The entries must be set down again word for word; no pictures belong in the copy.

Segment Start: Supplied information

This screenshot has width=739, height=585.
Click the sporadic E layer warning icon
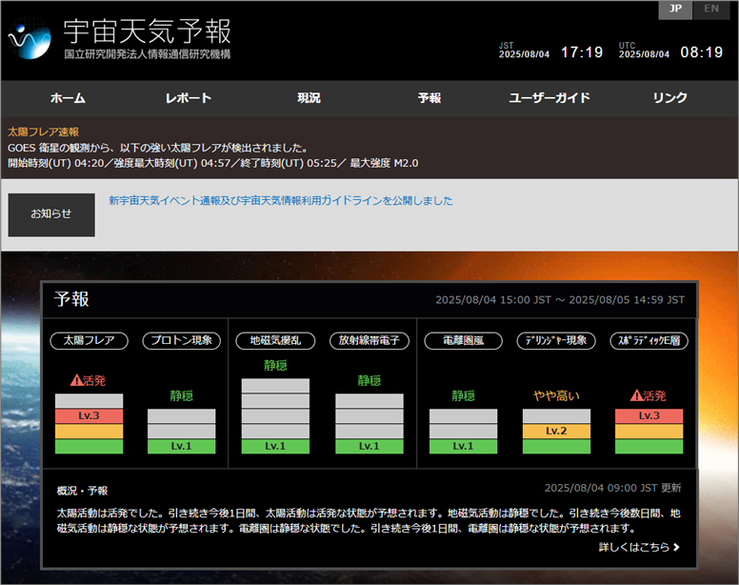637,395
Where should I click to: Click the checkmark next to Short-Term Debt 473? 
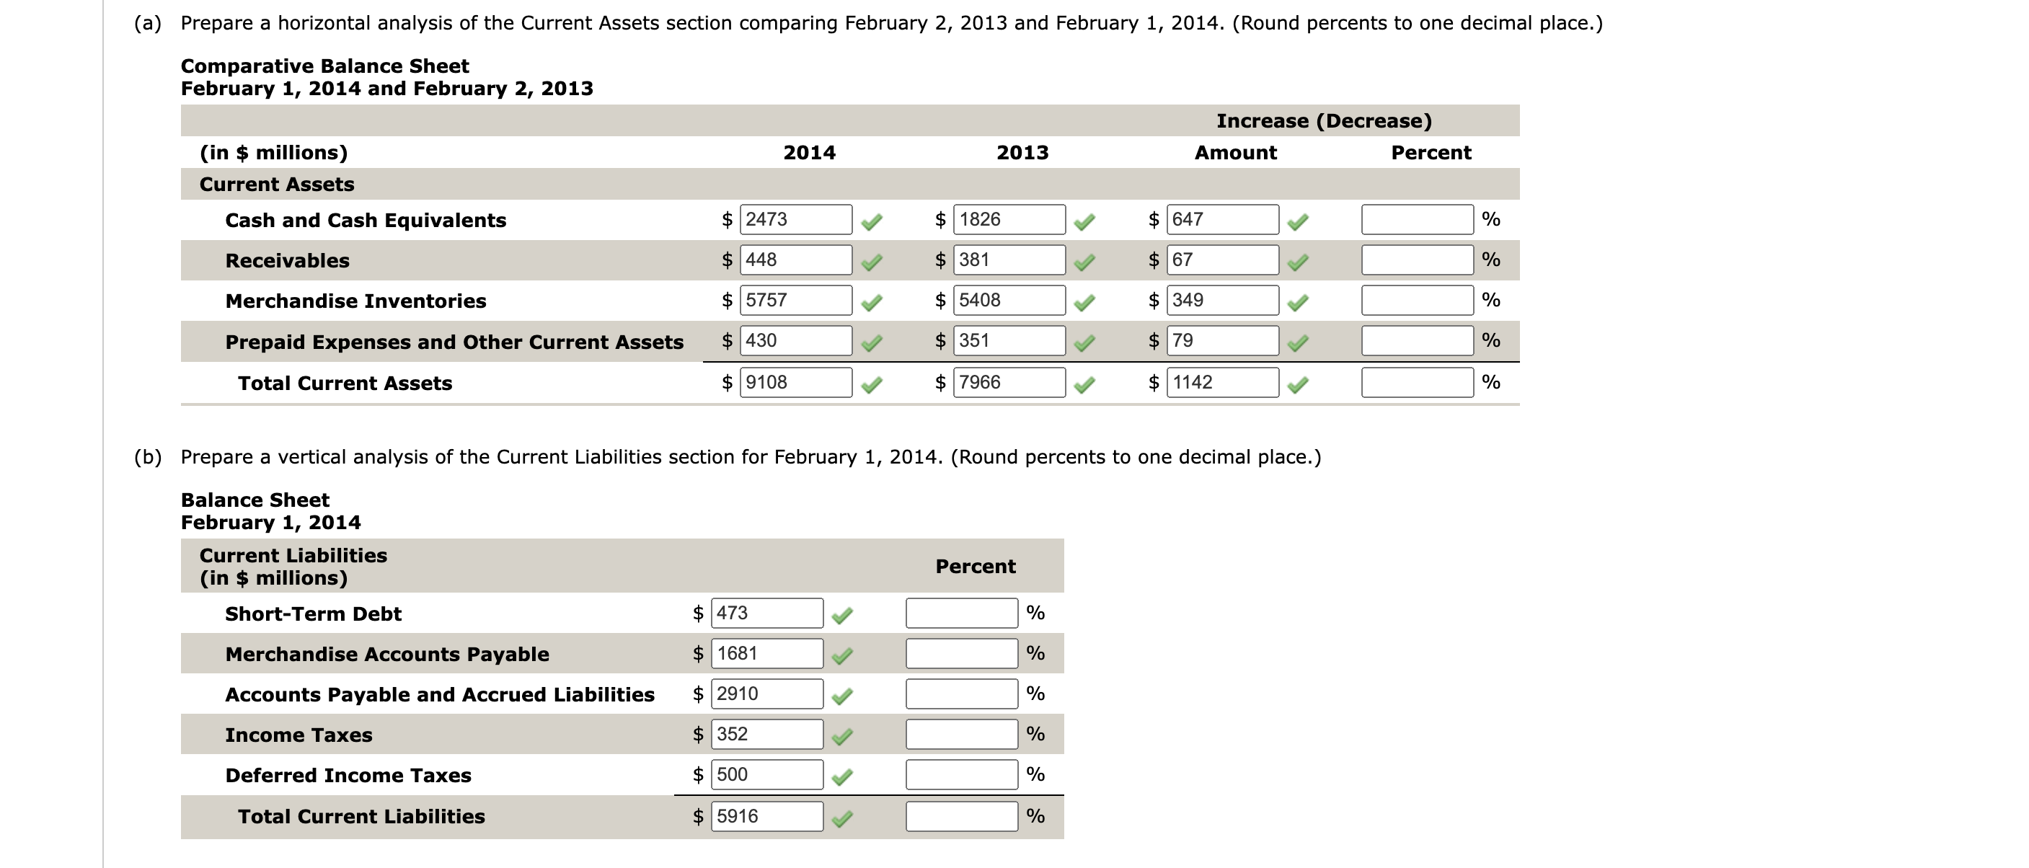coord(840,614)
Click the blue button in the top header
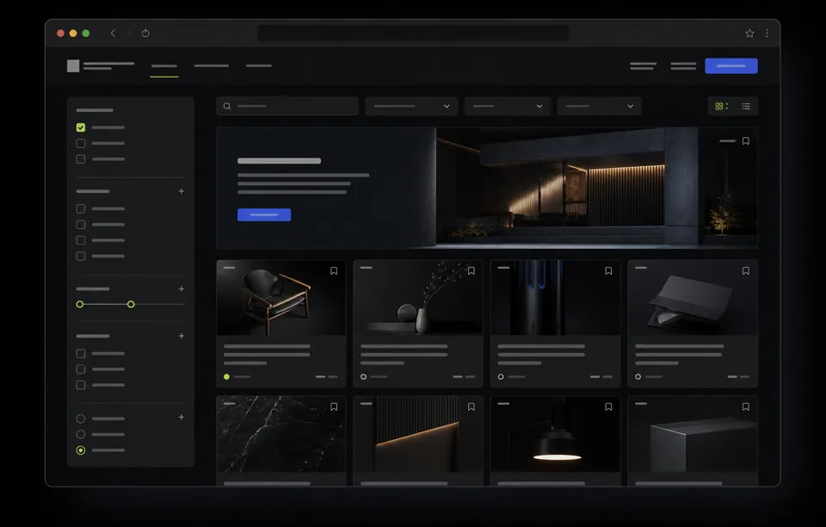The height and width of the screenshot is (527, 826). click(731, 65)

Segment End: Supplied information

Answer for the task:
This screenshot has width=739, height=585.
Click the sporadic E layer warning icon
637,395
Where should I click to: Click the checkmark next to Short-Term Debt 473? 
coord(840,614)
Click the blue button in the top header
The height and width of the screenshot is (527, 826). click(731, 65)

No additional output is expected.